The merger would combine two of the biggest players in online advertising. Although Google and privately held DoubleClick deal in online advertising, their approaches differ. Google's AdSense business is algorithm-driven and based on clickable links, while DoubleClick places targeted banner ads on popular sites.

At a public policy forum in Washington on Wednesday, David Evans of the private analyst firm LECG, estimated the merger would result in Google and DoubleClick commanding 78 percent of publishers' advertising tools and 45 percent of advertising options for advertisers. Evans has also done work for Microsoft on the deal.

After Google announced the deal in April, consumer and public policy groups like the Electronic Privacy Information Center (EPIC), the Center for Digital Democracy and the U.S. Public Interest Research Group (U.S. PIRG) also raised privacy concerns.

They want the FTC to force DoubleClick to remove user-identified cookies and "other persistent pseudonymic" identifiers from all corporate records and databases prior to any transfer to Google. In addition, they asked the FTC to require Google to publicly present a privacy plan to comply with government and industry standards as a condition of the deal.

"Consumer groups in the United States and Europe, as well as the European Commission's Article 29 Data Protection Working Party, have expressed growing alarm over the implications for consumer privacy from the practices of these companies, especially if they combine," Rush wrote to Majoras. "I share these concerns."

Rush, chairman of the House Subcommittee on Commerce, Trade and Consumer Protection, said the panel plans to schedule a hearing into the matter after Congress' annual August recess.

"We are confident that upon further review the FTC will conclude that this acquisition is good for both competition and privacy and should be approved," Google said in an e-mail statement to internetnews.com.

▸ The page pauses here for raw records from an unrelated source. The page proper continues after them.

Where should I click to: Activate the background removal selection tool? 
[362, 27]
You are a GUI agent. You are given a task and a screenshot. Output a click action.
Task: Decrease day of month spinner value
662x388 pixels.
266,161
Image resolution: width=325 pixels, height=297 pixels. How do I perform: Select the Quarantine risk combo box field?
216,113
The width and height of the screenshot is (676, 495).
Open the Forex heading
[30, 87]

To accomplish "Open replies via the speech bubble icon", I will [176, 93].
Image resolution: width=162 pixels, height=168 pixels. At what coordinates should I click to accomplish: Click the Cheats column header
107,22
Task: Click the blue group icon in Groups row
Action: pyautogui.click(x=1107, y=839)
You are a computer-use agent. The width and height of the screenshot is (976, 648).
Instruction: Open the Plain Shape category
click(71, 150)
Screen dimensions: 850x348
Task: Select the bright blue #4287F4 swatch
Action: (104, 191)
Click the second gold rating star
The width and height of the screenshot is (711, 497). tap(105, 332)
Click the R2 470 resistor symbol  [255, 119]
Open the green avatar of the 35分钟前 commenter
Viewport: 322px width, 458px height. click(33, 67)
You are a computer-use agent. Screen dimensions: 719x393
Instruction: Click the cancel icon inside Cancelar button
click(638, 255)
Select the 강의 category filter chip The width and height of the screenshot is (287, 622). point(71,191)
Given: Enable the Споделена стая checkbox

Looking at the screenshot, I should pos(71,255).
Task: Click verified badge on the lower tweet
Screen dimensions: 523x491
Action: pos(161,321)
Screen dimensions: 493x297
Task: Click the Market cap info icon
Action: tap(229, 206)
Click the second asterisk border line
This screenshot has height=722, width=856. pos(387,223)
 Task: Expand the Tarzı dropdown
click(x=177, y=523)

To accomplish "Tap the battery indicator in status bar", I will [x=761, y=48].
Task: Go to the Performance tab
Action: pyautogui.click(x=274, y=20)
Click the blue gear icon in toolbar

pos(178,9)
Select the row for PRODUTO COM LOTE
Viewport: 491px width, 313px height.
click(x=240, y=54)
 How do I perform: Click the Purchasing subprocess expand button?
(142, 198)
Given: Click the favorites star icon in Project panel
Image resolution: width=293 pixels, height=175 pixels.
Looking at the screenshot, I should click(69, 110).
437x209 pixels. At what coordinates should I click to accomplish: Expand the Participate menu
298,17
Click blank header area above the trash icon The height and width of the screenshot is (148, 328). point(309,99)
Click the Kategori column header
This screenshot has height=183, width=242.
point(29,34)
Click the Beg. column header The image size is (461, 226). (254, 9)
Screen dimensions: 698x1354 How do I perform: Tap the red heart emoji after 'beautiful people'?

The Google-DoubleClick deal is one of a flurry of mergers and acquisitions involving online advertising firms, including Microsoft's proposed $6 billion acquisition of aQuantive and Yahoo's intent to buy Right Media for $680 million.

"Numerous independent analysts and academics have determined that the online advertising industry is a dynamic and evolving space, and that rich competition in this industry will bring more relevant ads to consumers and more choices for advertisers and Web site publishers," Google said.